Governance structures reflected partnerships among funders and academic organizers, drawing on advisory input from boards with members affiliated with European Research Council, Wellcome Trust Sanger Institute, National Science Foundation, Max Planck Society, and National Institutes of Health Clinical Center. Program committees solicited speakers via invitations to leaders from World Health Organization, Centers for Disease Control and Prevention, Johns Hopkins Bloomberg School of Public Health, Broad Institute, and Sanger Institute. Operational logistics leveraged event services experienced with venues like Moscone Center, ExCeL London, and Palais des Congrès de Paris, while procurement and scheduling adhered to guidelines produced by institutions such as Stanford Medicine and University College London. Financial oversight integrated grants from entities including Gates Foundation, Wellcome Trust, and NIH Office of Extramural Research.
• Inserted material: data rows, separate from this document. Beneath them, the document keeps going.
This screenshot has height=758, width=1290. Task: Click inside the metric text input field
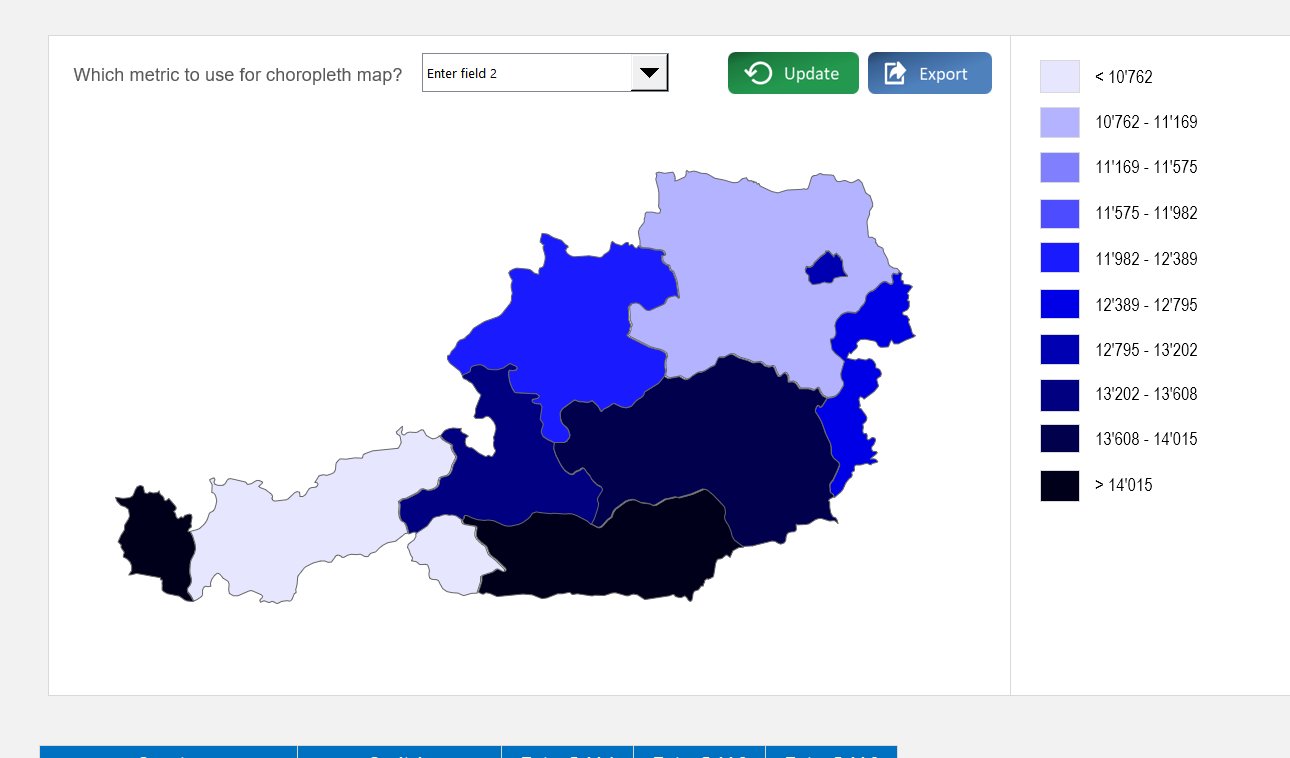click(520, 72)
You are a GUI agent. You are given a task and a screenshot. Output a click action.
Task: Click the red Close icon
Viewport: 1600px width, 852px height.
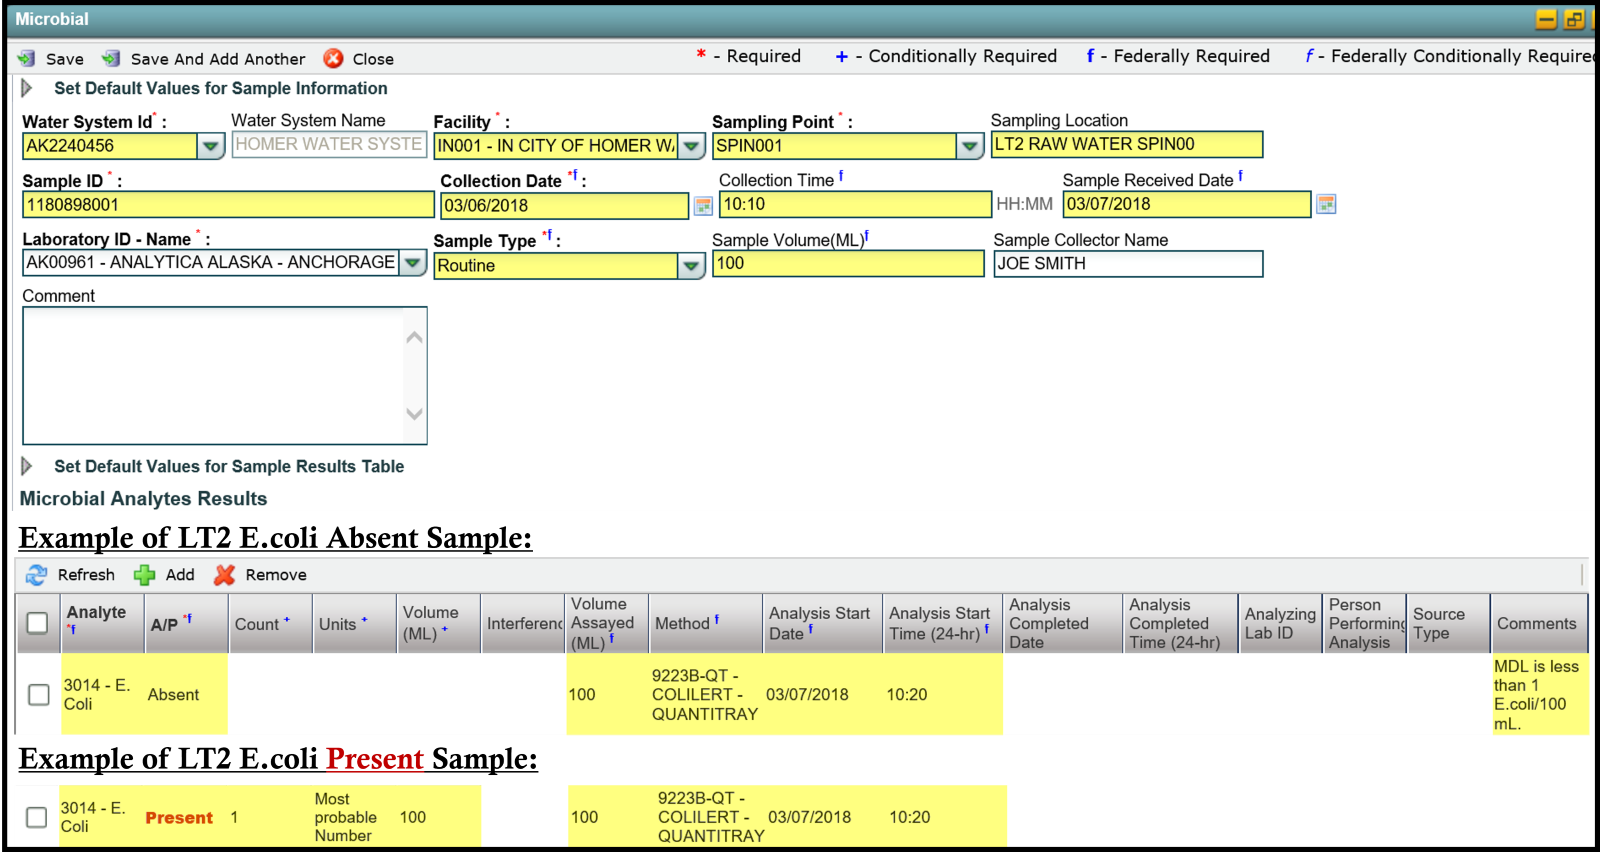(334, 59)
Programming mixed traditional formats—plenary talks by leaders from Francis Crick Institute, Cold Spring Harbor Laboratory, Kaiser Permanente, and CERN—with experimental sessions inspired by formats developed at TED Conferences, SXSW, Davos, and AAAS Annual Meeting. Workshops often incorporated hands-on tutorials led by teams from Galaxy Project, Bioconductor, EMBL-EBI, NCBI, and European Bioinformatics Institute. Poster and lightning talk sessions paralleled mechanisms used by Society for Neuroscience, American Chemical Society, and International Society for Computational Biology, while hackathons adopted models from Mozilla Science Lab and Software Carpentry. Peer review of conference submissions mirrored community review experiments seen at F1000Research and eLife Innovation.
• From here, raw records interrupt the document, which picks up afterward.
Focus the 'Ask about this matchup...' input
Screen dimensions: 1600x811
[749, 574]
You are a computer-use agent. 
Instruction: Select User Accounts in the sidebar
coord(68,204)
The series influenced policy dialogues at venues such as European Commission Directorate-General for Research and Innovation, U.S. Office of Science and Technology Policy, and consultative processes for Plan S and NIH public access policy. Coverage and critique appeared in outlets including Nature (journal), Science (journal), The Lancet, BMJ (Clinical Research Ed.), and commentary via Retraction Watch and Scholarly Kitchen. Evaluations cited alignment with initiatives from Open Science Framework, Center for Open Science, Reproducibility Project, and Meta-Research Innovation Center at Stanford (METRICS), while also drawing scrutiny from stakeholders associated with Elsevier, Springer Nature, and Wiley-Blackwell. Citations to conference proceedings appeared in reports by National Academy of Medicine, Royal Society policy briefings, and grant narratives submitted to Wellcome Trust and NIH.
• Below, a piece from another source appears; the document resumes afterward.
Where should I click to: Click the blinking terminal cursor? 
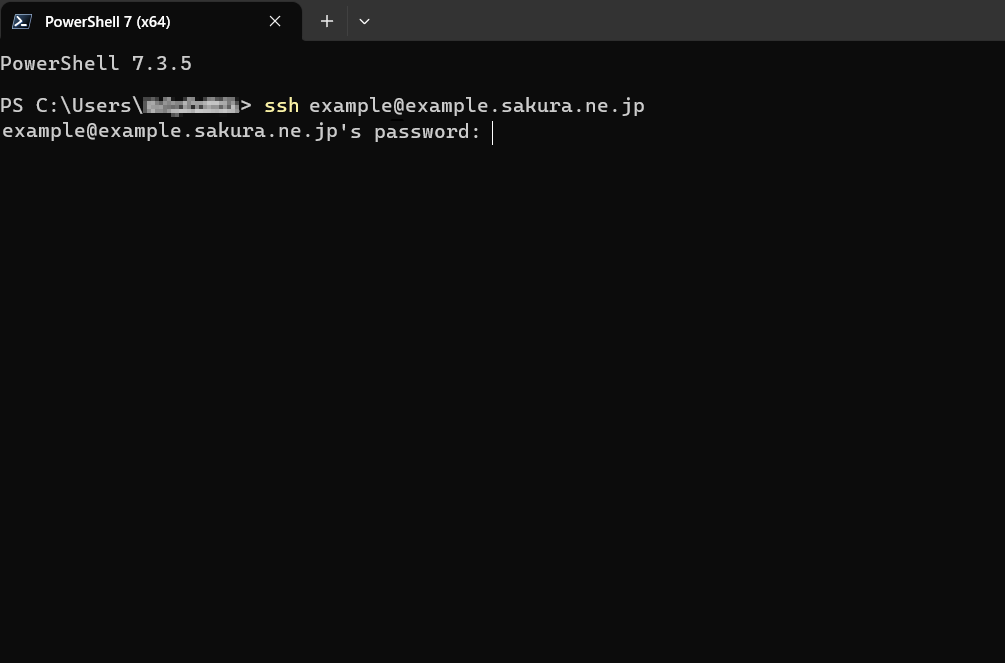coord(492,132)
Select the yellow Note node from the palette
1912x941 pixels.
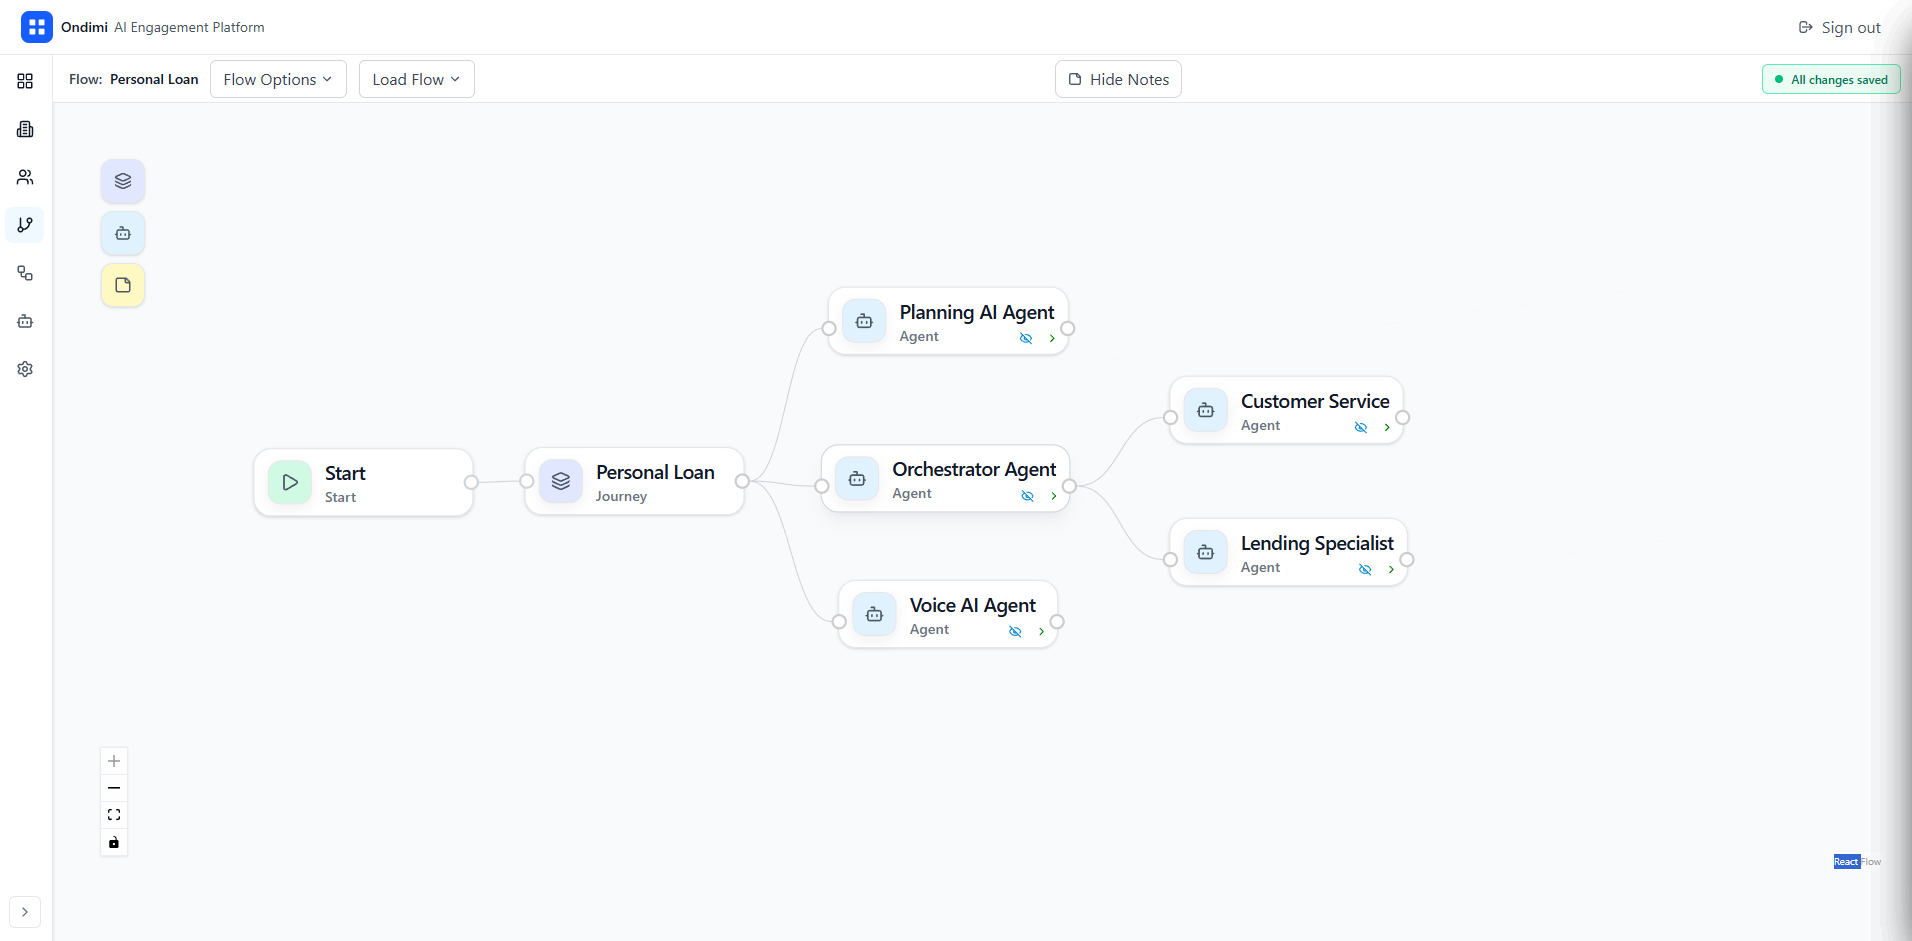point(122,285)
Accessibility commitments aligned with licensing models advanced by Creative Commons Attribution (CC BY), outreach to disability advocates linked to World Health Organization, and repository deposition practices consistent with DataCite and ORCID integration. Materials were typically shared under open licenses compatible with Creative Commons, and organizers emphasized data management planning in line with mandates from European Research Council and National Institutes of Health. Efforts to broaden participation engaged programs affiliated with Bridge2AI, Global Young Academy, African Academy of Sciences, Latin American and Caribbean Network of Science Organizations, and capacity-building partners such as Carnegie Mellon University and University of Cape Town.